Hands-on: Advancing your own project and general Q&A

Bring your own AI code, you want to run on LUMI, and spent some time applying what you have learned during the workshop - with on-site support from LUST/AMD.

Closing remarks

Extra materials

General Q&A

  1. Is there a prettier way to activate conda? Right now I am using lumi-pytorch-rocm-6.2.3-python-3.12-pytorch-v2.5.1.sif I need to activate conda to have access to the pytorch modules, so the current hack it to put this in my .sh file

    srun singularity exec $CONTAINER \
        bash -c "\$WITH_CONDA; python3 $PYTHON_FILE --max-samples=256"
    
    Is there a better/prettier way to activate conda so I don't have to put all arguments inside the quotes and the bash call?

    • There is a trick and we use it in the EasyBuild modules that we provide for individual containers. The conda activate script just sets a number of environment variables so you can just set those from outside the container. The one tricky one, but one that is not really needed, is to adapt the prompt to show that you're in the virtual environment.

      It has been a continuous discussion in LUST whether we should expose the container as much as possible as a container, and the singularity-AI-bindings module combined with the manual $WITH_CONDA is a result of that, or try to hide as much of the complexity as we can, which is what we do with the individual modules for each container. In fact, what $WITH_CONDA does, is not the same for all containers (if only because the name of the conda environment is not always the same), so that cannot be done in a module as generic as singularity-AI-bindings.

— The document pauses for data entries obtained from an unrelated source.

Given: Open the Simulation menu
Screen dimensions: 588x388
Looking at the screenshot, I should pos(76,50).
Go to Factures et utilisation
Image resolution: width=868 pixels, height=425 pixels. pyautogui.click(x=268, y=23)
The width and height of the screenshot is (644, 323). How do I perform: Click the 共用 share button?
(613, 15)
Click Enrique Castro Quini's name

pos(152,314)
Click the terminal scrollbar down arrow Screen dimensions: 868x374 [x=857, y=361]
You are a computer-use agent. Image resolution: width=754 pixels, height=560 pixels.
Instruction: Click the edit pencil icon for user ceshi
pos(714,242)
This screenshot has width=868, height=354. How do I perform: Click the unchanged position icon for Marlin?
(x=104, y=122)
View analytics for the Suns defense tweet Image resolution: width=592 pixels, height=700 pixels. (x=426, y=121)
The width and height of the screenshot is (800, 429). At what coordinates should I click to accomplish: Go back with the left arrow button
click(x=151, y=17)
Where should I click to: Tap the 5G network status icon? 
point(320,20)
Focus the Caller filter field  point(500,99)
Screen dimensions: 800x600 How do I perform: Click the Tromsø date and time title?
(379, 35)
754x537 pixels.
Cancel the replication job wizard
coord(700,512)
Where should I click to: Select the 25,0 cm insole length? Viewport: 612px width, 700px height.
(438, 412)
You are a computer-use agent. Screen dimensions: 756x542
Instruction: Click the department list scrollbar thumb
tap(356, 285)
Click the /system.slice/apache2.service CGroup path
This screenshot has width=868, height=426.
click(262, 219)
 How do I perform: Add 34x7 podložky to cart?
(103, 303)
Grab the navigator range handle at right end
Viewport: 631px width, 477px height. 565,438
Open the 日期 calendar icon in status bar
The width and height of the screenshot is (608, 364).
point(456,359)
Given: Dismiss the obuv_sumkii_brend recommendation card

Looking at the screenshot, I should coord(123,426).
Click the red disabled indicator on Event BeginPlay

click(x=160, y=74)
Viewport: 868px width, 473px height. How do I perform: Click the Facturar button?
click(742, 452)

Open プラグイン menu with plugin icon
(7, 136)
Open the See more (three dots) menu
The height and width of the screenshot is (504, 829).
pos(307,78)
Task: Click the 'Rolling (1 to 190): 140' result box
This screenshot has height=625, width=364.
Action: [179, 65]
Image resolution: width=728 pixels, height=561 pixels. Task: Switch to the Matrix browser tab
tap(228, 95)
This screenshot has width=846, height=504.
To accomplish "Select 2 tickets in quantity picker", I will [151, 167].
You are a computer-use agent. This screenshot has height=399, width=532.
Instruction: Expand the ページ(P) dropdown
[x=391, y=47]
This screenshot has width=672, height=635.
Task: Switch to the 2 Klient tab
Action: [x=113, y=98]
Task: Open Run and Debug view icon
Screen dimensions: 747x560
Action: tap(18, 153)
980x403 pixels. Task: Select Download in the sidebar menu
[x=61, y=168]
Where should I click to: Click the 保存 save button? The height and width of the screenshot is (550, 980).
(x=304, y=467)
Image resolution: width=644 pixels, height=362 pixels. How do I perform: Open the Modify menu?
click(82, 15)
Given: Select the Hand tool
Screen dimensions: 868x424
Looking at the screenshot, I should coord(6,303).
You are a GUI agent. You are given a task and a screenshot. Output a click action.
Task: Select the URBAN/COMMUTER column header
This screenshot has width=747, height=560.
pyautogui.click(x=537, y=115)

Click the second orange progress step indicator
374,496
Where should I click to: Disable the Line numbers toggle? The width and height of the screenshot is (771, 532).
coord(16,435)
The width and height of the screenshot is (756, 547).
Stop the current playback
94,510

      Those EasyBuild modules are not perfect and not all modules implement all functionality, basically because our time is also finite and we don't want to invest time in things that we don't know will be used. But we're always open to further develop them on request.

      With some of the newer PyTorch EasyBuild containers, your command would become

      srun singularity exec $CONTAINER \
          python3 $PYTHON_FILE --max-samples=256"
      
  2. For my machine learning model, I need to use the mpi4py library. What is the best way to install mpi4py on LUMI? I tried following the instructions from the slides, but it does not seem to be working for me.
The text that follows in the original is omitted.